Here's the letter I wrote, entitled FoxPro What Number?

Hank


Steve Bass in the Jan. 98 issue takes "FoxPro 2.01" to task for not handling the century issue. I'm sure you have received a number of articles pointing out that it was FoxBase 2.01. FoxPro arrived in 1990, I think, with version 1.0. It handled the century issue just fine; and would have run the FoxBase 2.01 source code if Mr. Bass had cared to do that.

Considering that Visual FoxPro is Microsoft's only object-oriented production environment for business programming (neither VB nor Access is OO), that it has been well ahead of the rest of the Microsoft stable (and the rest of the database world) in data handling (ADO cursorset code was taken from VFP, some 2 years after we had it in VFP 3), and considering that VFP alone, among all the development environments available today, is capable of handling all 3 tiers of a robust 3-tier business model -- considering all the above, the lack of attention to VFP, and the mistaken hits made on it (but then the Gartner Group doesn't get penalized for being wrong), have made this type of innocent mistake by Mr. Bass more galling than it otherwise would have been.

#### [PROBLEM SET]
1. From the FoxPro letter, list each product the writer pairs with a version number, together with that number.
2. Return the passage of the FoxPro letter starting with "Here's the letter" and going on through "to do that.".
3. Write the next part of the FoxPro letter, picking up after its final sentence.

#### [RECORDED DATA]
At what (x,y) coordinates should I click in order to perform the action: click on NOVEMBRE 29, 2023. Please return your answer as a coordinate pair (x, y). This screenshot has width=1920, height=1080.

#### [EXPECTED RESPONSES]
1.
FoxPro 2.01
FoxBase 2.01
FoxPro 1.0
VFP 3

2.
Here's the letter I wrote, entitled FoxPro What Number?

Hank


Steve Bass in the Jan. 98 issue takes "FoxPro 2.01" to task for not handling the century issue. I'm sure you have received a number of articles pointing out that it was FoxBase 2.01. FoxPro arrived in 1990, I think, with version 1.0. It handled the century issue just fine; and would have run the FoxBase 2.01 source code if Mr. Bass had cared to do that.

3.
As for it taking hours for designing the screens in FoxBase -- apparently Mr. Bass misplaced his copy of Scrimage, the 3rd party screen designer used back in the good old days. With Scrimage what he describes would have been a 10 minute chore -- and that with a 1988 product. He surely couldn't have been talking about Visual FoxPro, which has wizards to create the simple kinds of forms (including lists from multiple tables, with calculated fields) he describes. For that matter, using any of the 3rd-party data dictionary-based frameworks in VFP (all of them written in VFP -- this is a powerful product), creating a one-to-many form with list-based record addition, editing, and referential integrity enforced deletes with customizable RI rules, in addition to List-based selection with filtering as well as filtered deletes, would take no longer than it took him to create the simple forms in Approach. To use the vernacular, VFP will eat Mr. Bass's Approach with all the Salsa he can put on it.

If Mr. Bass or other of your columnists have questions about VFP, they may want to visit the 3 very active user-based forums: microsoft.public.fox.programmer.exchange@msnews.microsoft.com); Compuserve (VFox); or the Universal Thread (http://www.levelextreme.com). The chance to help get the facts straight before they are published would be a real treat.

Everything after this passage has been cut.